The kiss is still fully itself though no words were spoken.

And one word transforms it into something less or other—

illicit, chaste, perfunctory, conjugal, convert.
Even calling it a kiss betrays the fluster of hands
glancing the skin or gripping a shoulder, the slow
arching of neck or knee, the silent touching of tongues.

Yet the stones remain less real to those who cannot
name them, or read the mute syllables graven in silica.
To see a red stone is less than seeing it as jasper—
metamorphic quartz, cousin to the flint the Kiowa
carved as arrowheads. To name is to know and remember.

The sunlight needs no praise piercing the rainclouds,
painting the rocks and leaves with light, then dissolving
each lucent droplet back into the clouds that engendered it.
The daylight needs no praise, and so we praise it always—


In the same way, words can help us understand or even figure things out. So my purpose for this blog is two-fold in that it can serve as a way for whoever is reading to be updated about my life and thoughts and hopefully I can learn more about myself and come to new discoveries and conclusions as well in the process.

I'll start by telling you about Monday. Our Christmas tree had been up for about three months until then.

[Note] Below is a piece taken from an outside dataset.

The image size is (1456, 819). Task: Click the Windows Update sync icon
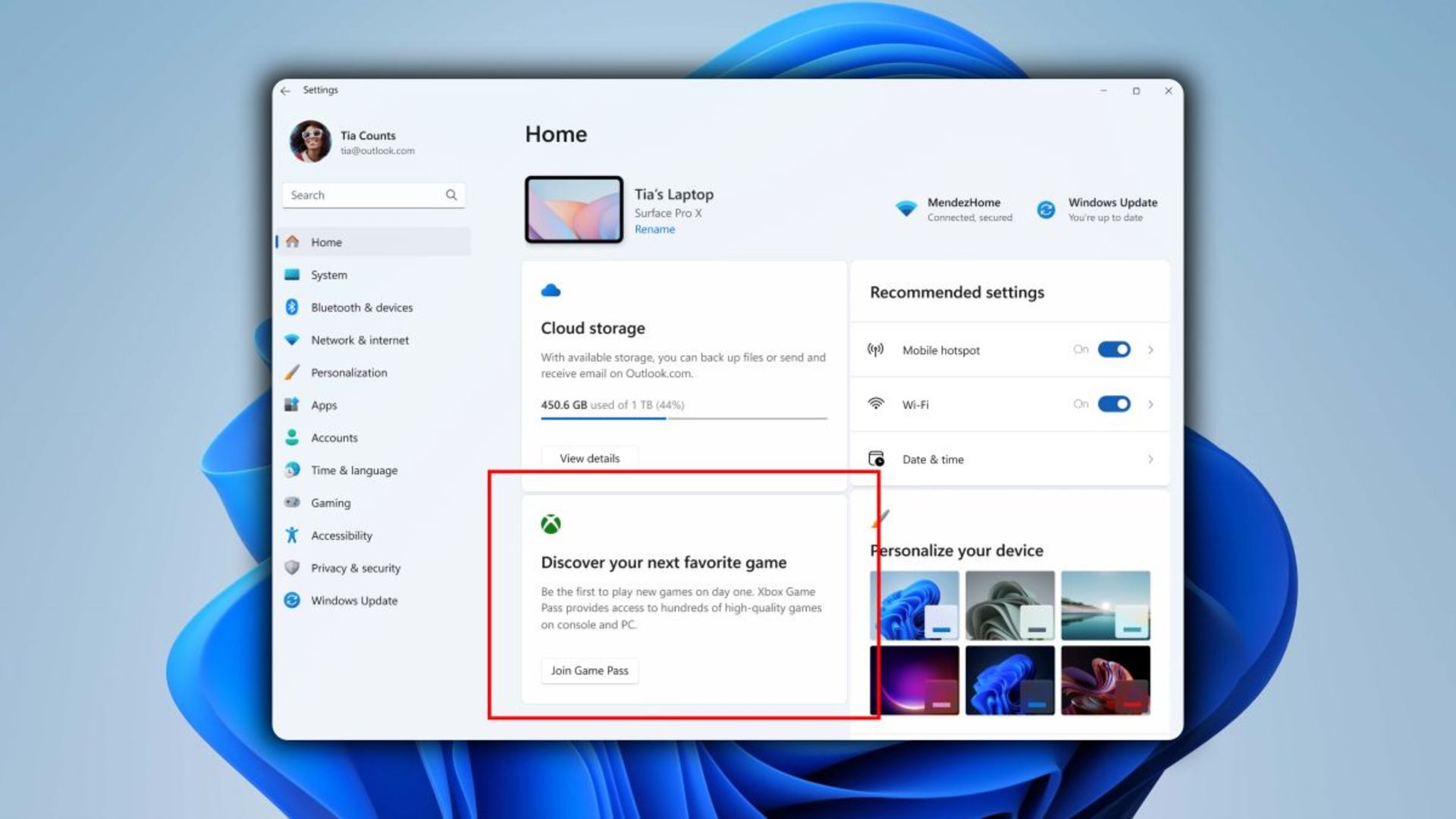pos(1047,208)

Silly as it may sound, I had a lot of emotions wrapped up in that tree's grandiose presence. November through January were pretty emotional months for me; during that time, our Christmas tree was put up (in a whole night of adventure) and many of the nights we'd all stay up late hanging out were lit by the tree instead of the normal lamps. During that time, a lot of people were at our apartment regularly but aren't around anymore for various reasons. And having the massive looming tree, whose lights didn't even work anymore, still standing seemed to serve as an unwelcome reminder that our apartment was lacking in company.

The last month has been hard for me because of that emptiness. I don't do well on my own and I'm trying to figure out how to live well in this period of my life. I want to enjoy where I am instead of constantly trying to change it. This is the first time in a very long time that I haven't been attached to a guy in some way, and that's great. I need this. So I want to thrive in it.

Anyway, taking down the tree was good for me because it removed all of those memories and emotions that I had attached to it being there. Now, the apartment feels like it did when we first moved in - a great, "starting over" feeling.

Monday was also my last day of class, possibly for the rest of my life. Well, I can't see myself never taking any kind of class again, but graduate school is officially over - a change of pace in life, after almost six years, that I'm not sure how I feel about. So far, it feels good to be able to read what I want and not have ominous assignments when I'd rather be doing something else. But I love to learn. So I am probably going to sit in on a poetry class next quarter just for fun. Through grad school, somehow I managed a 4.0. It's funny because the reason I wanted an A in my last class to keep the 4.0 is because now Dr. Reneau will stop me on stage at graduation and tell everyone that I got all As. I'm excited about that, even if it's silly. It's crazy to think I'm really not in school anymore. I'm sure that will become more real to be over the next few weeks or months, and I will share any new thoughts or realizations.

I also got a job on Monday. Not a "real" job, but one for now until August. I spend most of my free time at the Frothy Monkey anyway, so now I will just be serving people while I'm there instead of wracking my brain for a good argument to write about. I knew my life wouldn't be complete without being a barista at some point.

[Side note: right now on Pandora, Muse is very appropriately singing "Feeling Good" - "It's a new dawn, it's a new day, it's a new life for me, and I'm feeling good."]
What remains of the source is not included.